Problem
Repeat every line of the data exactly, but not the pictures.

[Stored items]

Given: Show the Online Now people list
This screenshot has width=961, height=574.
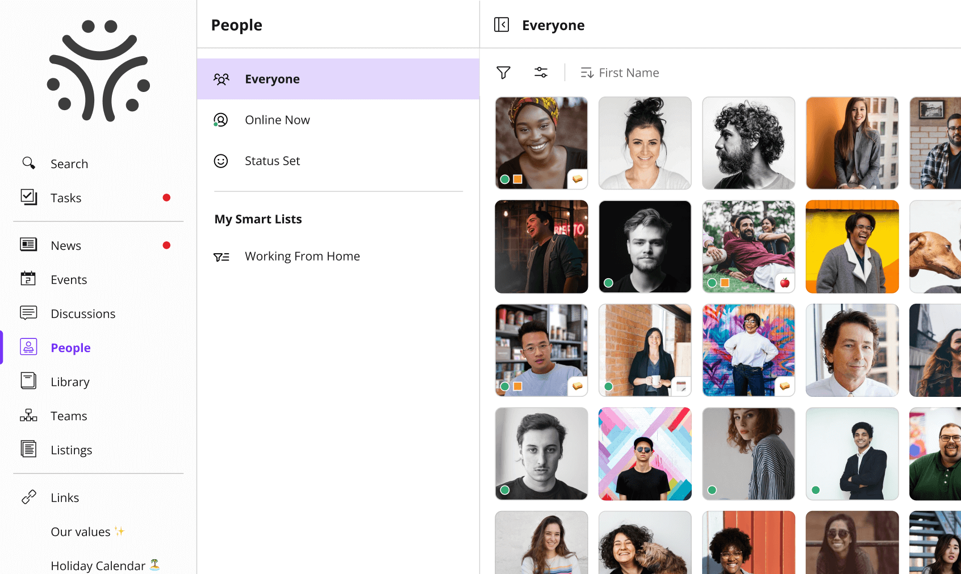Looking at the screenshot, I should (x=277, y=120).
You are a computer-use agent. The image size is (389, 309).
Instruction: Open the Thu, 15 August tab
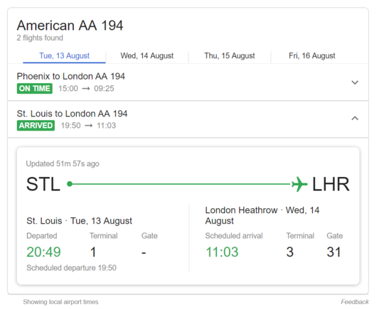pyautogui.click(x=230, y=55)
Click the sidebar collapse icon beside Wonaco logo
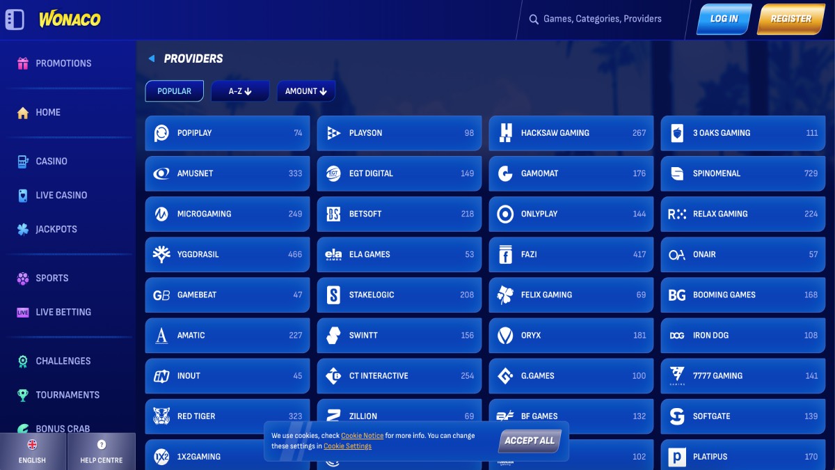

Response to the task
Given: Show the Online Now people list
This screenshot has width=961, height=574.
Looking at the screenshot, I should (x=277, y=120).
You are a computer-use agent. The image size is (389, 309).
Instruction: Open the Thu, 15 August tab
pyautogui.click(x=230, y=55)
Click the sidebar collapse icon beside Wonaco logo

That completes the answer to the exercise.